*** Opening SOURCE MATERIAL ***

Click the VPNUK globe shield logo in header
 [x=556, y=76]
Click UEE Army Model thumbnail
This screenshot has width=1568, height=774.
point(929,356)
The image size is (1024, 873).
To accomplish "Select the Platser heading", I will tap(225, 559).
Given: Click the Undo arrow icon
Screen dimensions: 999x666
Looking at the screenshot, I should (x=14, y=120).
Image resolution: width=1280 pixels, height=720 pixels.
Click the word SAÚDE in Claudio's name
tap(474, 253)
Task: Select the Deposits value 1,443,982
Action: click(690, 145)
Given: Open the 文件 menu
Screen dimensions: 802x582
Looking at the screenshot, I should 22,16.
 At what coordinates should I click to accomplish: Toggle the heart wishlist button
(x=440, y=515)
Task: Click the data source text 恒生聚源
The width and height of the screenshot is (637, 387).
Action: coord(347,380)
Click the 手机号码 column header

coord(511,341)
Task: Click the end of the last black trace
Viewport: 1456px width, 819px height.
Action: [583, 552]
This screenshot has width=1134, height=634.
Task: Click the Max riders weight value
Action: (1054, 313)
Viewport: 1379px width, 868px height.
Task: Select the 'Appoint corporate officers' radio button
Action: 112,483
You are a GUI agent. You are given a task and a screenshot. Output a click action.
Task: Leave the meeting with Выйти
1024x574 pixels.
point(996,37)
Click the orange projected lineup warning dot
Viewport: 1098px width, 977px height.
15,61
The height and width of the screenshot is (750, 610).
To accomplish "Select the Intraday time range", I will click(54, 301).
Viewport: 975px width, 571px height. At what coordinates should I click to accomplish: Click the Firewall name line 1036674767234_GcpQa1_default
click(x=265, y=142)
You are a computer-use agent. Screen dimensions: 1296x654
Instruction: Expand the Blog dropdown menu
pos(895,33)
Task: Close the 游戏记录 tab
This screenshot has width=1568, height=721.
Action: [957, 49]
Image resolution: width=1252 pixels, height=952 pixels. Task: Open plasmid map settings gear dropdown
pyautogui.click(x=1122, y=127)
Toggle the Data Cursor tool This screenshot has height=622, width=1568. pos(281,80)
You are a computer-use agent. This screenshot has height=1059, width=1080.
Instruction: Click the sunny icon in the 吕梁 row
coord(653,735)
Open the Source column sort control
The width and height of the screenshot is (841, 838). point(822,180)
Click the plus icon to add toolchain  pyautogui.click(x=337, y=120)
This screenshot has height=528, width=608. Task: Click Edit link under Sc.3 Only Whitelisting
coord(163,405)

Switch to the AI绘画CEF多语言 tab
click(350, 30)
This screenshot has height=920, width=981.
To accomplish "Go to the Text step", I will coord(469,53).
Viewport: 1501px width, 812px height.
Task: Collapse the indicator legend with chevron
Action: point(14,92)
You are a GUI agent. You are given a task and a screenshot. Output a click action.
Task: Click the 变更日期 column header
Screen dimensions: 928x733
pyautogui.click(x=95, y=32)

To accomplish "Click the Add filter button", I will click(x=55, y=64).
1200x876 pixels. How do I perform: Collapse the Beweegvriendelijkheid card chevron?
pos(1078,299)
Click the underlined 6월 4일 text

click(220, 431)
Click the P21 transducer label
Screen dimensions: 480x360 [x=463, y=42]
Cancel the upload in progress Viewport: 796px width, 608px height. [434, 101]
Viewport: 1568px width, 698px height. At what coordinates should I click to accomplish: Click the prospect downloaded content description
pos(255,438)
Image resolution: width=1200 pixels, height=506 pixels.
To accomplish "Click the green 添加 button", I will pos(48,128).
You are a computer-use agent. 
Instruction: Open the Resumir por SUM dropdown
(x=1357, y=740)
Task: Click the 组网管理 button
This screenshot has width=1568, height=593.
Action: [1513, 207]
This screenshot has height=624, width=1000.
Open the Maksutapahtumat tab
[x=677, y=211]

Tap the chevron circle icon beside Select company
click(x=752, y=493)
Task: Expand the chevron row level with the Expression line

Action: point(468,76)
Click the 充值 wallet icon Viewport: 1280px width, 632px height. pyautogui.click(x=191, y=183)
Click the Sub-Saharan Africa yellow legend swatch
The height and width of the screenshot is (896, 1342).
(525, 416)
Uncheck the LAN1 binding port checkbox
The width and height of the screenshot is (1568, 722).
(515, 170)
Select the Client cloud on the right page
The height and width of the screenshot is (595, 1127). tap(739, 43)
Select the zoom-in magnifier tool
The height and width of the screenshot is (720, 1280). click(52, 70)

*** Closing SOURCE MATERIAL ***

* _WHAT THE TASK REQUIRES_: Retype every record without alteration.

* _RESULT BELOW_:
Click the VPNUK globe shield logo in header
 [x=556, y=76]
Click UEE Army Model thumbnail
This screenshot has width=1568, height=774.
point(929,356)
The image size is (1024, 873).
To accomplish "Select the Platser heading", I will tap(225, 559).
Given: Click the Undo arrow icon
Screen dimensions: 999x666
Looking at the screenshot, I should (x=14, y=120).
Image resolution: width=1280 pixels, height=720 pixels.
Click the word SAÚDE in Claudio's name
tap(474, 253)
Task: Select the Deposits value 1,443,982
Action: click(690, 145)
Given: Open the 文件 menu
Screen dimensions: 802x582
Looking at the screenshot, I should 22,16.
 At what coordinates should I click to accomplish: Toggle the heart wishlist button
(x=440, y=515)
Task: Click the data source text 恒生聚源
The width and height of the screenshot is (637, 387).
Action: coord(347,380)
Click the 手机号码 column header

coord(511,341)
Task: Click the end of the last black trace
Viewport: 1456px width, 819px height.
Action: [583, 552]
This screenshot has width=1134, height=634.
Task: Click the Max riders weight value
Action: (1054, 313)
Viewport: 1379px width, 868px height.
Task: Select the 'Appoint corporate officers' radio button
Action: 112,483
You are a GUI agent. You are given a task and a screenshot. Output a click action.
Task: Leave the meeting with Выйти
1024x574 pixels.
point(996,37)
Click the orange projected lineup warning dot
Viewport: 1098px width, 977px height.
15,61
The height and width of the screenshot is (750, 610).
To accomplish "Select the Intraday time range", I will click(54, 301).
Viewport: 975px width, 571px height. At what coordinates should I click to accomplish: Click the Firewall name line 1036674767234_GcpQa1_default
click(x=265, y=142)
You are a computer-use agent. Screen dimensions: 1296x654
Instruction: Expand the Blog dropdown menu
pos(895,33)
Task: Close the 游戏记录 tab
This screenshot has width=1568, height=721.
Action: [957, 49]
Image resolution: width=1252 pixels, height=952 pixels. Task: Open plasmid map settings gear dropdown
pyautogui.click(x=1122, y=127)
Toggle the Data Cursor tool This screenshot has height=622, width=1568. pos(281,80)
You are a computer-use agent. This screenshot has height=1059, width=1080.
Instruction: Click the sunny icon in the 吕梁 row
coord(653,735)
Open the Source column sort control
The width and height of the screenshot is (841, 838). point(822,180)
Click the plus icon to add toolchain  pyautogui.click(x=337, y=120)
This screenshot has height=528, width=608. Task: Click Edit link under Sc.3 Only Whitelisting
coord(163,405)

Switch to the AI绘画CEF多语言 tab
click(350, 30)
This screenshot has height=920, width=981.
To accomplish "Go to the Text step", I will coord(469,53).
Viewport: 1501px width, 812px height.
Task: Collapse the indicator legend with chevron
Action: point(14,92)
You are a GUI agent. You are given a task and a screenshot. Output a click action.
Task: Click the 变更日期 column header
Screen dimensions: 928x733
pyautogui.click(x=95, y=32)

To accomplish "Click the Add filter button", I will click(x=55, y=64).
1200x876 pixels. How do I perform: Collapse the Beweegvriendelijkheid card chevron?
pos(1078,299)
Click the underlined 6월 4일 text

click(220, 431)
Click the P21 transducer label
Screen dimensions: 480x360 [x=463, y=42]
Cancel the upload in progress Viewport: 796px width, 608px height. [434, 101]
Viewport: 1568px width, 698px height. At what coordinates should I click to accomplish: Click the prospect downloaded content description
pos(255,438)
Image resolution: width=1200 pixels, height=506 pixels.
To accomplish "Click the green 添加 button", I will pos(48,128).
You are a computer-use agent. 
Instruction: Open the Resumir por SUM dropdown
(x=1357, y=740)
Task: Click the 组网管理 button
This screenshot has width=1568, height=593.
Action: [1513, 207]
This screenshot has height=624, width=1000.
Open the Maksutapahtumat tab
[x=677, y=211]

Tap the chevron circle icon beside Select company
click(x=752, y=493)
Task: Expand the chevron row level with the Expression line

Action: point(468,76)
Click the 充值 wallet icon Viewport: 1280px width, 632px height. pyautogui.click(x=191, y=183)
Click the Sub-Saharan Africa yellow legend swatch
The height and width of the screenshot is (896, 1342).
(525, 416)
Uncheck the LAN1 binding port checkbox
The width and height of the screenshot is (1568, 722).
(515, 170)
Select the Client cloud on the right page
The height and width of the screenshot is (595, 1127). tap(739, 43)
Select the zoom-in magnifier tool
The height and width of the screenshot is (720, 1280). click(52, 70)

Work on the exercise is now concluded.